**MATERIAL TO PROCESS:**
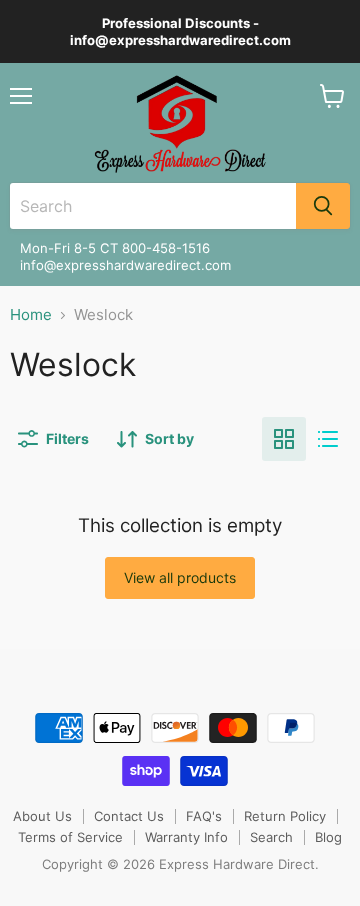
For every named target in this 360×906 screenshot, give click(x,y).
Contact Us (129, 816)
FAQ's (204, 816)
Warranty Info (186, 837)
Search (271, 837)
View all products (180, 577)
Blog (328, 837)
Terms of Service (70, 837)
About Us (42, 816)
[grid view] (284, 439)
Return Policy (285, 816)
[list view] (328, 439)
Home (31, 314)
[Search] (323, 206)
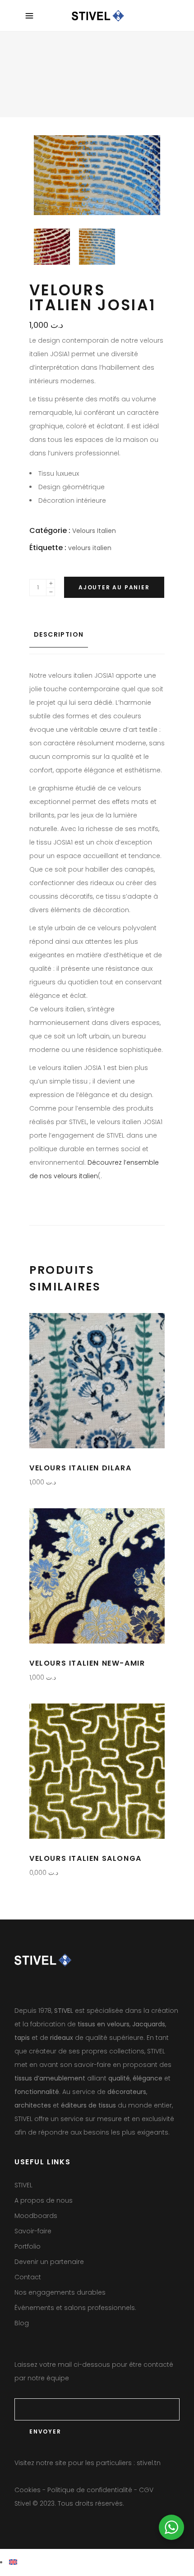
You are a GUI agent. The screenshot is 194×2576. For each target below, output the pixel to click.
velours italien (89, 547)
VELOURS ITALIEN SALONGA (85, 1858)
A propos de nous (43, 2200)
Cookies (27, 2489)
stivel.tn (149, 2462)
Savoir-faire (32, 2231)
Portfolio (27, 2246)
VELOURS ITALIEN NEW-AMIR (87, 1663)
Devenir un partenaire (49, 2261)
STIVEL (23, 2185)
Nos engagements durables (60, 2292)
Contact (27, 2277)
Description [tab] (58, 634)
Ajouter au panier (114, 587)
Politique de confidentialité (89, 2489)
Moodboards (35, 2215)
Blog (21, 2323)
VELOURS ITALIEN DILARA (80, 1468)
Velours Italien (94, 530)
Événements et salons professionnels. (75, 2307)
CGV (146, 2489)
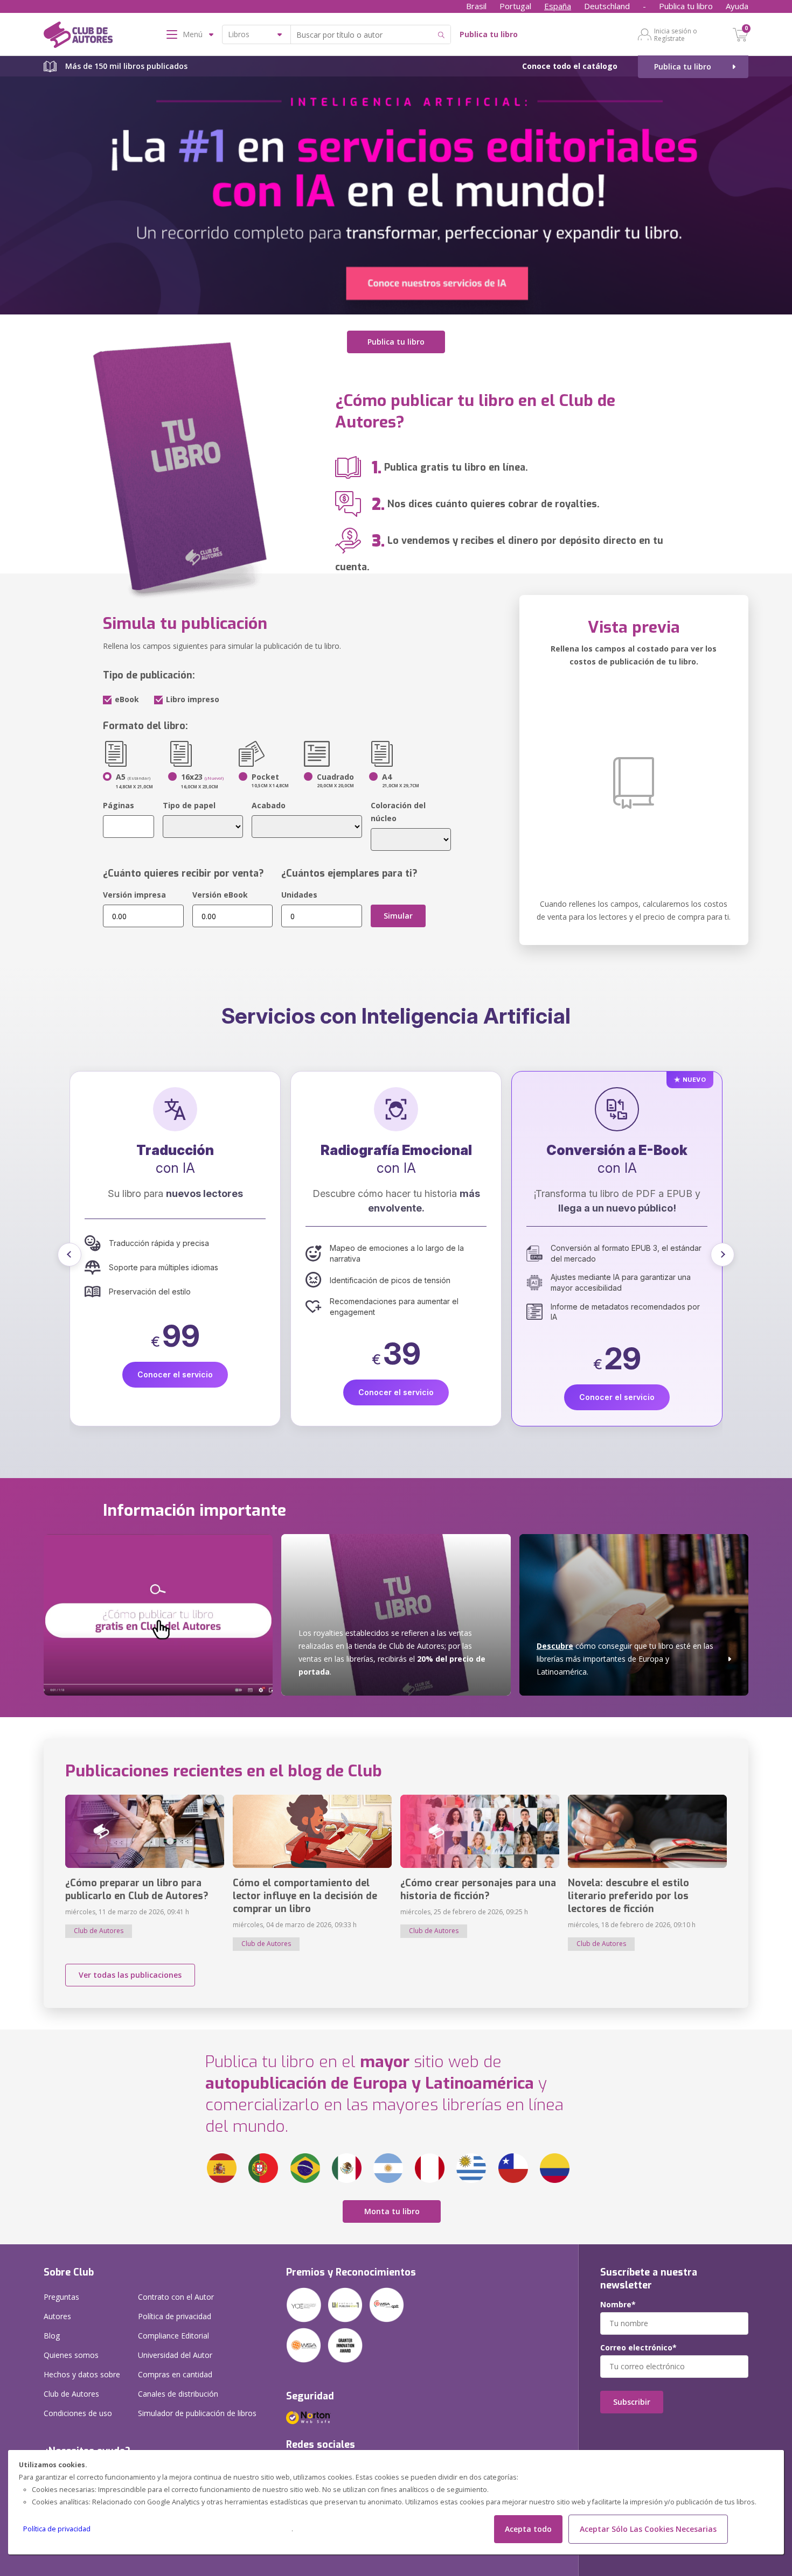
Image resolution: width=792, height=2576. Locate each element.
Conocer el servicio (175, 1392)
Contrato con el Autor (176, 2297)
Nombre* (618, 2304)
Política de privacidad (57, 2529)
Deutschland (607, 6)
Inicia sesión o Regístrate (675, 34)
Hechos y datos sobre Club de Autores (82, 2384)
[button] (69, 1254)
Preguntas (61, 2297)
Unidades (299, 895)
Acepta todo (528, 2529)
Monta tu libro (392, 2211)
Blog (52, 2335)
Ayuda (737, 6)
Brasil (476, 6)
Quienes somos (71, 2355)
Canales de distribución (178, 2394)
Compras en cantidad (175, 2374)
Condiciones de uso (78, 2413)
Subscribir (631, 2402)
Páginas (118, 805)
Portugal (515, 6)
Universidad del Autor (175, 2355)
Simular (398, 916)
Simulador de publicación (197, 2413)
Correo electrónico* (638, 2347)
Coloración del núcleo (398, 811)
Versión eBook (220, 895)
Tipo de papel (189, 805)
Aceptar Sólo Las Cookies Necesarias (648, 2529)
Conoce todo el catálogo (569, 66)
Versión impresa (134, 895)
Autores (57, 2316)
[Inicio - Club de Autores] (78, 37)
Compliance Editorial (173, 2335)
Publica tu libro (686, 6)
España (557, 6)
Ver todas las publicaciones (130, 1975)
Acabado (269, 805)
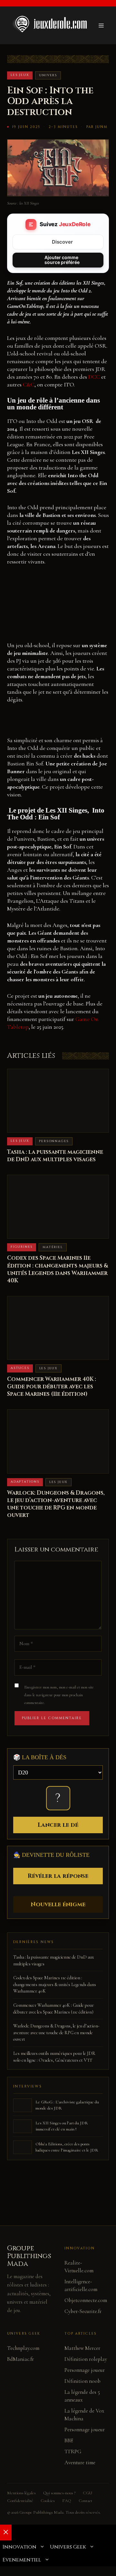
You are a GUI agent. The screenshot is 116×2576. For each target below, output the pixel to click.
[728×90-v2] (58, 722)
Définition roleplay (85, 2359)
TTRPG (73, 2451)
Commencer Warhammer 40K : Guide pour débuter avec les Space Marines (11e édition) (51, 1386)
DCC (94, 376)
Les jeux (20, 75)
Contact (85, 2500)
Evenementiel (22, 2559)
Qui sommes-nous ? (59, 2493)
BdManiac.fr (20, 2359)
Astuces (20, 1368)
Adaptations (25, 1481)
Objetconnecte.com (85, 2300)
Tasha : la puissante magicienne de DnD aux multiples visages (55, 1155)
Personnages (54, 1141)
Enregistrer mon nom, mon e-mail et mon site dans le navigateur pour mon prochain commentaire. (59, 1695)
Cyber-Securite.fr (83, 2311)
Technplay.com (23, 2348)
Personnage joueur (84, 2370)
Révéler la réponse (58, 1876)
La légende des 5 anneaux (82, 2396)
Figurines (22, 1247)
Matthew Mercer (82, 2348)
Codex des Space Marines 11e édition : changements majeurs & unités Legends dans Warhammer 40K (57, 1269)
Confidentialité (20, 2500)
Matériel (53, 1247)
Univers (48, 75)
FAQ (66, 2500)
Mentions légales (21, 2493)
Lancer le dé (58, 1825)
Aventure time (79, 2462)
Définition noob (82, 2381)
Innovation (19, 2546)
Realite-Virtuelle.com (78, 2266)
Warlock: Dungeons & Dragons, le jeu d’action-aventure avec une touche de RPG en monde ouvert (56, 1504)
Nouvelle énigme (58, 1904)
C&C (28, 384)
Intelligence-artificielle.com (80, 2285)
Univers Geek (68, 2546)
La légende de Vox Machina (84, 2414)
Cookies (48, 2500)
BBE (68, 2440)
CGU (87, 2493)
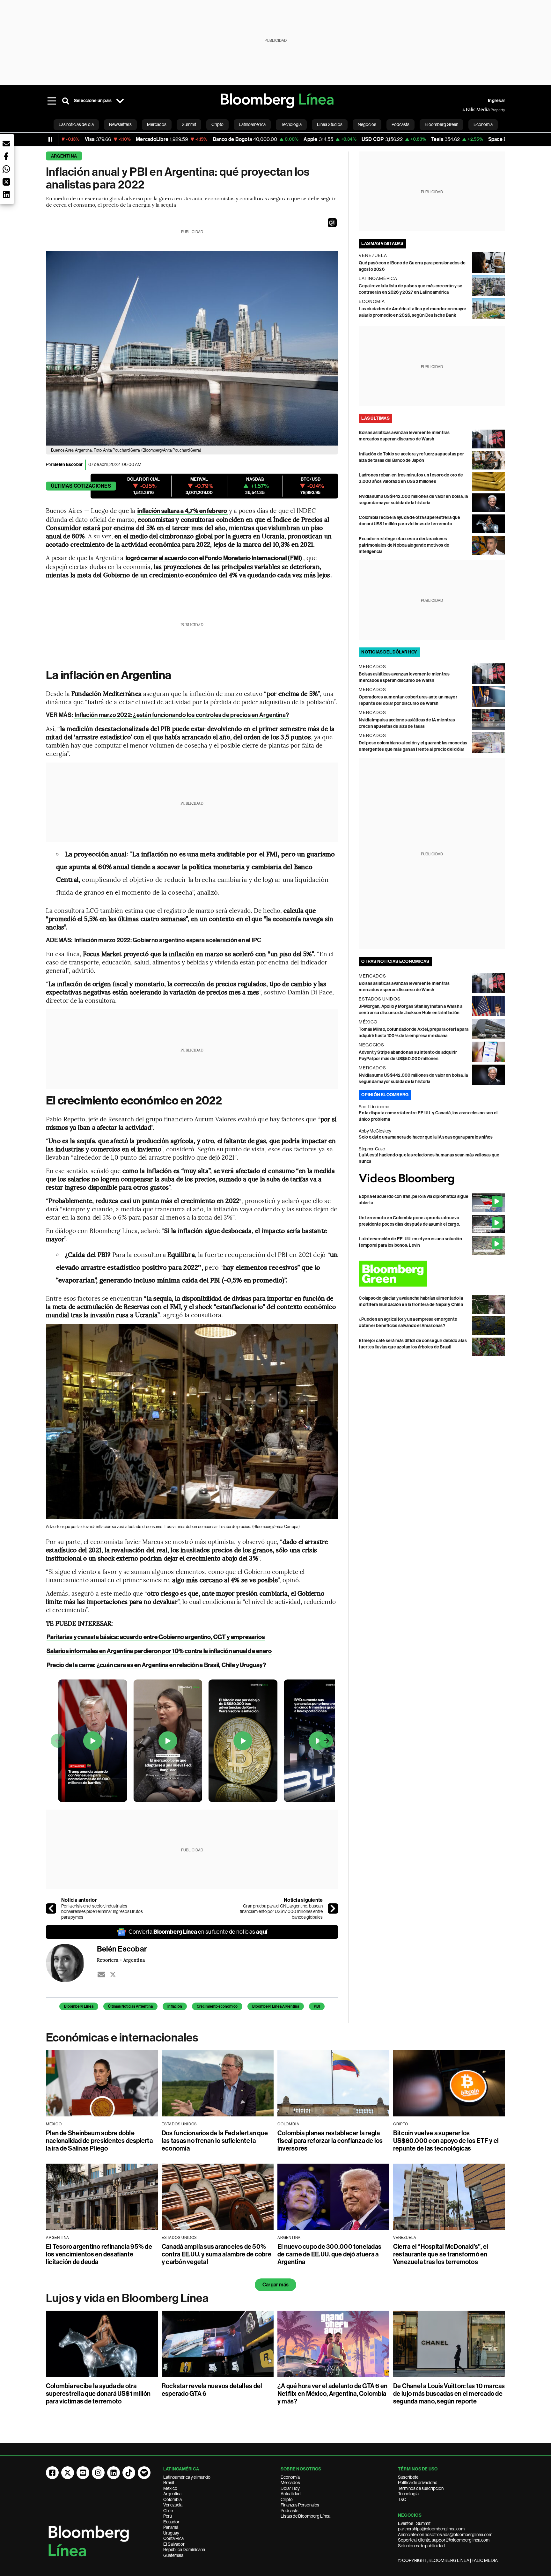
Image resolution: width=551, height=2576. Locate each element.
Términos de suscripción (421, 2488)
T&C (402, 2499)
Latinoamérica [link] (252, 124)
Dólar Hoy (290, 2488)
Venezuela (172, 2504)
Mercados (290, 2482)
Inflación (174, 2006)
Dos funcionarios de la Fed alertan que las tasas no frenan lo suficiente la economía (215, 2140)
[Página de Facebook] (52, 2472)
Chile (168, 2510)
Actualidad (291, 2493)
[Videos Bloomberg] (432, 1179)
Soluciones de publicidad (421, 2545)
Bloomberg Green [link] (441, 124)
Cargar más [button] (275, 2285)
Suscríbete (408, 2477)
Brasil (168, 2482)
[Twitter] (112, 1974)
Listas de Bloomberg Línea (305, 2516)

**INSTRUCTIONS FOR THE TASK:** Exactly as written, repeat the lines of the material above from the first through the line holding "[grid view] (284, 439)", with both ends in the copy and no pictures.

**TASK ANSWER:**
For every named target in this 360×906 screenshot, give click(x,y).
Contact Us (129, 816)
FAQ's (204, 816)
Warranty Info (186, 837)
Search (271, 837)
View all products (180, 577)
Blog (328, 837)
Terms of Service (70, 837)
About Us (42, 816)
[grid view] (284, 439)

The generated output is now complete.